Ela me olhava com atenção, sem entender tudo que havia dito. Mas hoje é nisto que acredito: na nossa vida eterna, através das várias encarnações que irão nos suceder e julgar todos os nossos atos! Em cada conversa que tocam neste assunto, não brinco mais.


Marina querida, passados quase dois anos desta conversa, você reforça minha crença e esperança na humanidade.

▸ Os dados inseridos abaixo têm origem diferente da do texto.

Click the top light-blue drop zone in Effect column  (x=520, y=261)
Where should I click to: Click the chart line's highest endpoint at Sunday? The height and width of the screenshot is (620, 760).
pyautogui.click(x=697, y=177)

Parabéns pelos seus dez anos de vida.

terça-feira, 5 de outubro de 2010

A Bola Torta

Ao Afonsinho


No início dos anos 70, após o Tri no México, eu me tornara um fanático por futebol. Jogava bola todos os dias. Quando não estava jogando, colecionava figurinhas de times ou jogava futebol de botão. Meu grande sonho era jogar no Santos de Pelé.
Nosso timinho era bom. Jogávamos com times de outros bairros e, mesmo sem muita organização, íamos bem. Tínhamos jogo de camisa e bolas, ganhos de um vereador. Dentre essas bolas, tinha uma torta: se fosse chutada à direita, ela desviava tanto que saía à esquerda. Vivíamos aprontando com essa bola. Nos divertíamos à beça.
Resolvemos participar de um campeonato, mas tínhamos dois grandes problemas: apesar de jogarmos bem, éramos todos moleques; e, talvez por isso, faltava conjunto. Convidamos para técnico o Inocêncio que, na década de 50, havia sido um grande goleiro e jogara no Palmeiras.
O Nô nos ensinou sobre tática, como chutar a gol e, principalmente, bater faltas: “Ótima oportunidade de gol”.
É claro que não resistimos a pegá-lo com a bola torta. Ele, apesar sério, tinha senso de humor e rimos muito com isso.
Mas o que mais aprendemos com o Nô foi como jogar bola de verdade, sem fazer faltas ou reclamar do juiz. Ensinamentos sobre ética e caráter que carregamos por toda vida. Com ele, descobrimos que o mais importante era jogar e ganhar seria conseqüência disso.
E funcionava! Apesar de todas as dificuldades, contra adversários maiores e violentos, fomos ganhando quase todos o jogos, até chegarmos à final do campeonato.
A final era contra o Caiçara. Por terem feito melhor campanha, jogavam em casa pelo empate. Como em todo campeonato, tínhamos uma grande desvantagem por fazer poucas faltas. A salvação era o Marolla no gol que, apesar dos 13 anos, fazia defesas incríveis. O difícil mesmo era jogar contra o juiz que roubava descaradamente: tinha anulado dois gols nossos, não marcou um pênalti e deixava o time deles meter o pé à vontade.
Assim, com o juiz impedindo o nosso time de marcar gols e o Marolla pegando tudo, o jogo caminhava para terminar em 0 x 0, quando, aos 44 do segundo tempo, o Nandinho recebeu uma bola, driblou um, dois, três e foi derrubado dentro da área. Pênalti! Não, não podia ser: o juiz estava marcando fora da área. Foi um briga geral. Até o Nô, que era a calma em pessoa, perdeu a paciência e entrou em campo para discutir com o juiz. Antes de sair, pôs a bola em minhas mãos e, apontando para a Bandeira do Brasil, atrás do gol, à direita, disse:
- Mira na Bandeira e chuta forte.
Ao pegá-la, entendi: era a bola torta. O filho da mãe não estava bravo nada, havia entrado em campo apenas para trocar as bolas.
Tomei distância e, como ele me dissera, chutei forte. A bola ia pra longe do gol, mas, de repente, guinou à esquerda e caiu - um golaço.
Enquanto o time ainda comemorava, ele, com medo que tivesse desaprendido, em um só instante, tudo que me ensinara, disse:
- Não foi ético o que fiz.
- Mas foi justo o que fizemos – respondi.
- Mas não cabe a nós fazer justiça com as próprias mãos.
- No caso, foi com os próprios pés – concluí rindo do 
  trocadilho infame.
Durante um bom tempo, o assunto era a força e o efeito de meu chute. Fiquei famoso por aquela falta. Vieram até propostas do Guarani e do Santos para eu fazer testes, mas não fui: sabia que neste caminho não encontraria mais bolas tortas, nem homens retos.